Jim O'Brien had no choice. Antoine Walker was a daily reality. He had the capability of making or breaking O'Brien and the team, so the mentor was obligated to make some kind of a pact with this man that would allow the team to function. It may even be that Jim O'Brien came to like Antoine Walker the person. But there was never the slightest chance he would be able to embrace Antoine Walker the player.
Say this about 'Toine: He is very lucky, because he could not have gone to a more comfortable place, or be hooked up with a more compatible coach. Dallas is the ultimate Basketball Worker's Paradise, a franchise where players are fawned over to a disgusting degree in the guise of creating a viable workplace. Mark Cuban is every athlete's fantasy owner.
The best part for Antoine, however, is that he has found the right coach. Don Nelson is the champion of the oddball player, and there is no more oddball player that Antoine Walker, a 6-foot-8-inch guy with a questionable body who can make threes but who shoots too many of them; who can dribble like any guard you can name but can't really handle the ball properly; who has post-up moves but can't get them off against any good athlete; and who can make sensational passes but can't be trusted to make them at the proper moment. If anyone can make sense of all this, it's our Nellie.

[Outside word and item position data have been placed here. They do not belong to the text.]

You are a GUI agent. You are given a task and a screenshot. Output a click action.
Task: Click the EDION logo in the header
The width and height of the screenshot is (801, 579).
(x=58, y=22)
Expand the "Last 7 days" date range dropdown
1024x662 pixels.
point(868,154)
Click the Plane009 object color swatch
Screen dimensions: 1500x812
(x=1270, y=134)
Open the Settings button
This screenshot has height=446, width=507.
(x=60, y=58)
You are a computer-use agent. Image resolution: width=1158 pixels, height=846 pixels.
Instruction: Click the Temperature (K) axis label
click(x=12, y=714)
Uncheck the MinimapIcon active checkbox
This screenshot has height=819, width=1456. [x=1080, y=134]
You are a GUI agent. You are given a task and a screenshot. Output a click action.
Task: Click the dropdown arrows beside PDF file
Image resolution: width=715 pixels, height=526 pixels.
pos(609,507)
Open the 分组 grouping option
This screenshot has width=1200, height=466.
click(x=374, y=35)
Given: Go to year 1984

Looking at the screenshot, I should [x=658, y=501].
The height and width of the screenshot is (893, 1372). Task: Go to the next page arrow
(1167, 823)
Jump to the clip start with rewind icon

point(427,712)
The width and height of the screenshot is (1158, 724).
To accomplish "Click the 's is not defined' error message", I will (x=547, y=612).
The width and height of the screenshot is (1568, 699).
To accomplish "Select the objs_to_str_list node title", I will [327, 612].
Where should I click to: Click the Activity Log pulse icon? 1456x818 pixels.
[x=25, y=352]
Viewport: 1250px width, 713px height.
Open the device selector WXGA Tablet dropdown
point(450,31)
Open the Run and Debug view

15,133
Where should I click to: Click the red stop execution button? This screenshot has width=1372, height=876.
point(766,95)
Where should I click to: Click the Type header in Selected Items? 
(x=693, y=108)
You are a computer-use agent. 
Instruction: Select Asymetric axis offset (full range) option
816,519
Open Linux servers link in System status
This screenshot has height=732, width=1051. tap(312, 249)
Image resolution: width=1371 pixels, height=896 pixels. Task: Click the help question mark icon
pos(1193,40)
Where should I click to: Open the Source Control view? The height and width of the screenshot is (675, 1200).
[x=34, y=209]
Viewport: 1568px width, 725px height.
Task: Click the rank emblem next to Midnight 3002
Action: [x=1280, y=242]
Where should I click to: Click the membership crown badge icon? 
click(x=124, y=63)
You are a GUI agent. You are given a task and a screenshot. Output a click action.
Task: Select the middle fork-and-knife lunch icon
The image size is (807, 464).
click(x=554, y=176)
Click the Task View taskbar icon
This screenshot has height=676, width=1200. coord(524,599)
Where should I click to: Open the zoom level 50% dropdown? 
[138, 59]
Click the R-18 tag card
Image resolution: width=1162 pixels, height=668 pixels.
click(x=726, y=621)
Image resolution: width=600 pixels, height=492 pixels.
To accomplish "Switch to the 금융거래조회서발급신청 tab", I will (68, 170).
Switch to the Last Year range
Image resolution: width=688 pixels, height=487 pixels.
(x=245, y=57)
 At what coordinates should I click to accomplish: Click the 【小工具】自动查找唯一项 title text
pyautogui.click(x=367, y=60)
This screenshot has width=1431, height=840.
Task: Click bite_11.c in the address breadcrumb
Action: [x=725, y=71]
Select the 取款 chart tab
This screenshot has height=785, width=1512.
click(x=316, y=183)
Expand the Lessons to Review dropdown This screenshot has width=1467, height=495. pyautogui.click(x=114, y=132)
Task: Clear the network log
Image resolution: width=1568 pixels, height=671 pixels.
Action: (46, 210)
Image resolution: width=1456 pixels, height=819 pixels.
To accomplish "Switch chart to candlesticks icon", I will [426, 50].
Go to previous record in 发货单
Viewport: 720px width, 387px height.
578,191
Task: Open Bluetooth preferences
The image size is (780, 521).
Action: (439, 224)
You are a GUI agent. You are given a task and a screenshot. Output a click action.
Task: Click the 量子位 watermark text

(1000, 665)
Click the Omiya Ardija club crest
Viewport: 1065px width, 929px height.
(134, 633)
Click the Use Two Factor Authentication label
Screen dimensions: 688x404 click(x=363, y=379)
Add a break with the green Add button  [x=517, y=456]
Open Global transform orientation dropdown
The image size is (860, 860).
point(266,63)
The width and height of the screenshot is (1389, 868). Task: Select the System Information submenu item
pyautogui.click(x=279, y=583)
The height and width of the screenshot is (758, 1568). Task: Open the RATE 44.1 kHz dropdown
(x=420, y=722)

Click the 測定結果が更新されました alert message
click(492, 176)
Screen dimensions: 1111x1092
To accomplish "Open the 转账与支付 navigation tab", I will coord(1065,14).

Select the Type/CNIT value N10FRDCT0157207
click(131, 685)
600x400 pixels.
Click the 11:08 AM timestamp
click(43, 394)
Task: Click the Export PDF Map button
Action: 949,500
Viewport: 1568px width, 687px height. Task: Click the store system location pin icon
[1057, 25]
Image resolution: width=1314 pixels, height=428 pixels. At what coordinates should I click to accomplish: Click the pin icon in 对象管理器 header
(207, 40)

Antoine Walker is, in so many ways, the quintessential modern player. He wasn't really ready to leave school, but he left anyway. He went to a sorry team where the permissive coach (that would be M.L. Carr) allowed him to do absolutely anything he wanted on the court. He was barely two months past his 20th birthday when he played his first NBA game, and he had to do all his growing up in public.
He made an All-Star team in his second year, and that was a disaster because it confirmed his judgment of himself and led to his infamous "veteran All-Star" quote in the summer of 1998, when he had not yet turned 22. The silly system being what it is, he was ludicrously rewarded at the pay window, further confirming his overblown opinion of his game. Now he thinks he deserves the maximum. Perhaps someone should send him a full set of tapes from last spring's Jersey series.
He was made -- and this always amazed me -- "captain" of this team. Bob Cousy . . . Bill Russell . . . John Havlicek . . . Larry Bird . . . Antoine Walker. One of these things is most definitely not like the other. Did he want to win? Sure. Did he use his position to prod and motivate his teammates at certain times? Apparently. But did his entire package remotely merit the exalted designation of "captain"? How can we even go there?
Look, he did some good things here. I wouldn't have any trouble quoting my own self after some of his better games. But I was always pleasantly surprised when he did these things. They were not the norm.
My own daughter is from the Antoine generation, but her basketball memories begin with Larry, Kevin, and Robert. "Is this a good idea?" she asked me. "I kinda liked him."
"Think about it," I said. "How many times did you like what he did? Two out of five? Three out of seven? Eight out of 20?"
"I guess you're right," she said.
The only surprise here is that Danny Ainge was actually able to find a buyer. It wasn't easy. I heard him tell Glenn Ordway on WEEI yesterday, "I talked to every team in the league, and, believe me, there are people out there who, even if he averaged 20 points, 10 rebounds and shot 50 percent from the floor, would not want him on their team."
There may be other players in the league about whom the same can be said, but not many. I'd have to say that Danny has just done some very nice GMing.